▸ **WHAT TO WORK ON**
The records beneath should be restated word for word.

▸ **DATA TO PROCESS**
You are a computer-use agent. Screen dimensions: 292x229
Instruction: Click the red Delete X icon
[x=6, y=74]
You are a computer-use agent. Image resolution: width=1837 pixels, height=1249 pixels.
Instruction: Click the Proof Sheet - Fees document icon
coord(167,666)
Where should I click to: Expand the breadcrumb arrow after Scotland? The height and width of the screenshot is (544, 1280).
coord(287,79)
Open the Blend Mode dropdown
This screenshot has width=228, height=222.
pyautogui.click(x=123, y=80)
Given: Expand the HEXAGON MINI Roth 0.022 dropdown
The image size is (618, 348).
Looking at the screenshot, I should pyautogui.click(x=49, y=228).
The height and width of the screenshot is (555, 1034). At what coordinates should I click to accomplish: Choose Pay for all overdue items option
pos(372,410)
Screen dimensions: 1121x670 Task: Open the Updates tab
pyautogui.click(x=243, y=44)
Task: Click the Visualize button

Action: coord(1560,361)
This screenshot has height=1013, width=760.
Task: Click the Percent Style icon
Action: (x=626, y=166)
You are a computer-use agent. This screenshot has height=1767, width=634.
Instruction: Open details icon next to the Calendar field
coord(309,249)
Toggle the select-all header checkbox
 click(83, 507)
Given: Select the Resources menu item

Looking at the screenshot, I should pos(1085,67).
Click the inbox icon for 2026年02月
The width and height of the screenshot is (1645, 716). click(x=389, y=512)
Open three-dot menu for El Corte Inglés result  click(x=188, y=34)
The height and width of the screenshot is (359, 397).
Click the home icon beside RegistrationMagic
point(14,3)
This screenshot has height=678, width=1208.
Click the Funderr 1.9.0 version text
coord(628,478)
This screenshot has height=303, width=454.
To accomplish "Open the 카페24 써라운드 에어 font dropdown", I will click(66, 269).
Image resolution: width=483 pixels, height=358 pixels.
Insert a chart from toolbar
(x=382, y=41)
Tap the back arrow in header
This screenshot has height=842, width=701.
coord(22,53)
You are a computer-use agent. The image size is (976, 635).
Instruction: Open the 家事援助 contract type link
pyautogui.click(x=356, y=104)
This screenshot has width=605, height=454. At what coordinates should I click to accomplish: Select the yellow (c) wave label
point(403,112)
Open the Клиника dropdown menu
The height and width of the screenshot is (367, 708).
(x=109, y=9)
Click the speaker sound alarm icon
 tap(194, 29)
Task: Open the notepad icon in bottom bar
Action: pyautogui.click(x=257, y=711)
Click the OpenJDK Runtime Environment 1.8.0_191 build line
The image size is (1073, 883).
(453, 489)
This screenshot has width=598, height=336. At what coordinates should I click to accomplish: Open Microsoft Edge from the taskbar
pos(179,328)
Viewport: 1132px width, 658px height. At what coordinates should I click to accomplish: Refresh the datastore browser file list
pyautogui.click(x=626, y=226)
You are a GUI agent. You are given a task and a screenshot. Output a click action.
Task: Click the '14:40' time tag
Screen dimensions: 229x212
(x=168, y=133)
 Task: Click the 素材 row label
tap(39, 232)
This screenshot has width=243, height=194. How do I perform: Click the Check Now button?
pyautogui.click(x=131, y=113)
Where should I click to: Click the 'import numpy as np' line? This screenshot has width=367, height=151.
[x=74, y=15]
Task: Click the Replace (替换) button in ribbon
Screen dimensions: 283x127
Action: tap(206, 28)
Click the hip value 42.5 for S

▸ **REPLY TO THE TASK**
You are a computer-use agent. Screen dimensions: 292x229
Instruction: Click the red Delete X icon
[x=6, y=74]
You are a computer-use agent. Image resolution: width=1837 pixels, height=1249 pixels.
Instruction: Click the Proof Sheet - Fees document icon
coord(167,666)
Where should I click to: Expand the breadcrumb arrow after Scotland? The height and width of the screenshot is (544, 1280).
coord(287,79)
Open the Blend Mode dropdown
This screenshot has width=228, height=222.
pyautogui.click(x=123, y=80)
Given: Expand the HEXAGON MINI Roth 0.022 dropdown
The image size is (618, 348).
Looking at the screenshot, I should pyautogui.click(x=49, y=228).
The height and width of the screenshot is (555, 1034). At what coordinates should I click to accomplish: Choose Pay for all overdue items option
pos(372,410)
Screen dimensions: 1121x670 Task: Open the Updates tab
pyautogui.click(x=243, y=44)
Task: Click the Visualize button

Action: coord(1560,361)
This screenshot has height=1013, width=760.
Task: Click the Percent Style icon
Action: (x=626, y=166)
You are a computer-use agent. This screenshot has height=1767, width=634.
Instruction: Open details icon next to the Calendar field
coord(309,249)
Toggle the select-all header checkbox
 click(83, 507)
Given: Select the Resources menu item

Looking at the screenshot, I should pos(1085,67).
Click the inbox icon for 2026年02月
The width and height of the screenshot is (1645, 716). click(x=389, y=512)
Open three-dot menu for El Corte Inglés result  click(x=188, y=34)
The height and width of the screenshot is (359, 397).
Click the home icon beside RegistrationMagic
point(14,3)
This screenshot has height=678, width=1208.
Click the Funderr 1.9.0 version text
coord(628,478)
This screenshot has height=303, width=454.
To accomplish "Open the 카페24 써라운드 에어 font dropdown", I will click(66, 269).
Image resolution: width=483 pixels, height=358 pixels.
Insert a chart from toolbar
(x=382, y=41)
Tap the back arrow in header
This screenshot has height=842, width=701.
coord(22,53)
You are a computer-use agent. The image size is (976, 635).
Instruction: Open the 家事援助 contract type link
pyautogui.click(x=356, y=104)
This screenshot has width=605, height=454. At what coordinates should I click to accomplish: Select the yellow (c) wave label
point(403,112)
Open the Клиника dropdown menu
The height and width of the screenshot is (367, 708).
(x=109, y=9)
Click the speaker sound alarm icon
 tap(194, 29)
Task: Open the notepad icon in bottom bar
Action: pyautogui.click(x=257, y=711)
Click the OpenJDK Runtime Environment 1.8.0_191 build line
The image size is (1073, 883).
(453, 489)
This screenshot has width=598, height=336. At what coordinates should I click to accomplish: Open Microsoft Edge from the taskbar
pos(179,328)
Viewport: 1132px width, 658px height. At what coordinates should I click to accomplish: Refresh the datastore browser file list
pyautogui.click(x=626, y=226)
You are a GUI agent. You are given a task and a screenshot. Output a click action.
Task: Click the '14:40' time tag
Screen dimensions: 229x212
(x=168, y=133)
 Task: Click the 素材 row label
tap(39, 232)
This screenshot has width=243, height=194. How do I perform: Click the Check Now button?
pyautogui.click(x=131, y=113)
Where should I click to: Click the 'import numpy as np' line? This screenshot has width=367, height=151.
[x=74, y=15]
Task: Click the Replace (替换) button in ribbon
Screen dimensions: 283x127
Action: tap(206, 28)
Click the hip value 42.5 for S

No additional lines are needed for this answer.